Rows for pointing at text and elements
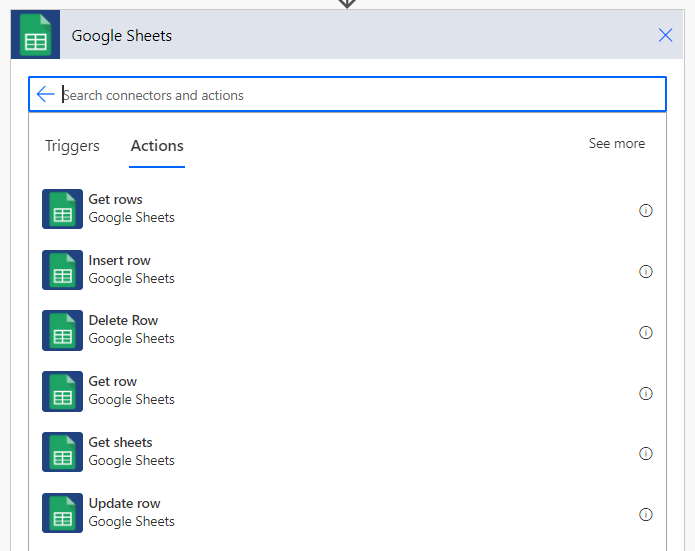Click the info icon beside Get row
The image size is (695, 551).
point(645,393)
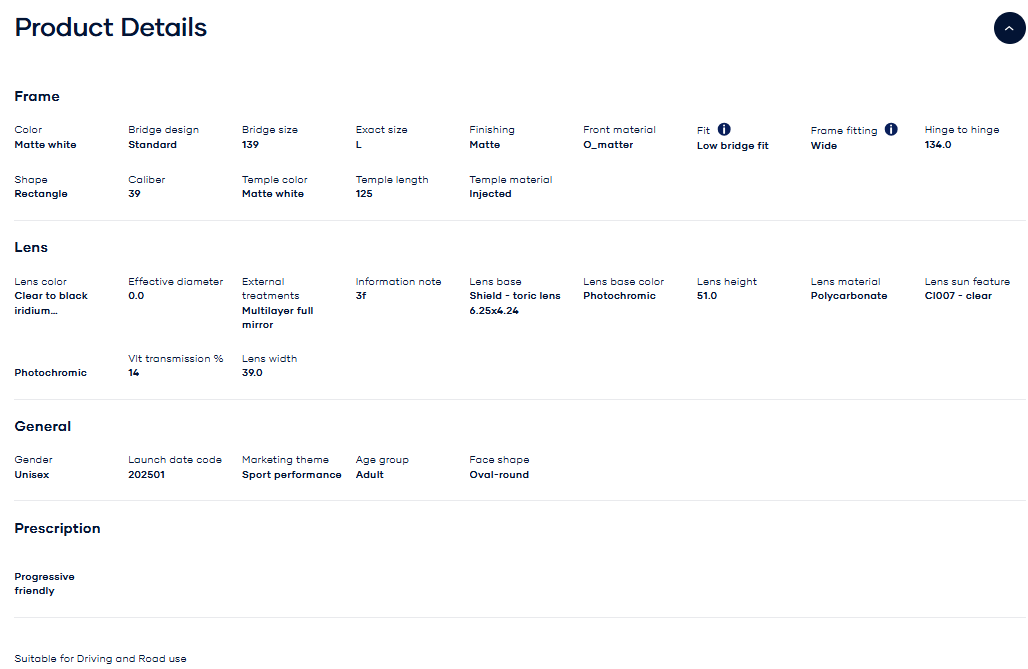
Task: Click the Hinge to hinge value 134.0
Action: tap(937, 145)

Challenge
Copy every row above word for word, leaving out the pictures.

Full response
Click the info icon beside Get row
The image size is (695, 551).
point(645,393)
Task: Click the Hinge to hinge value 134.0
Action: tap(937, 145)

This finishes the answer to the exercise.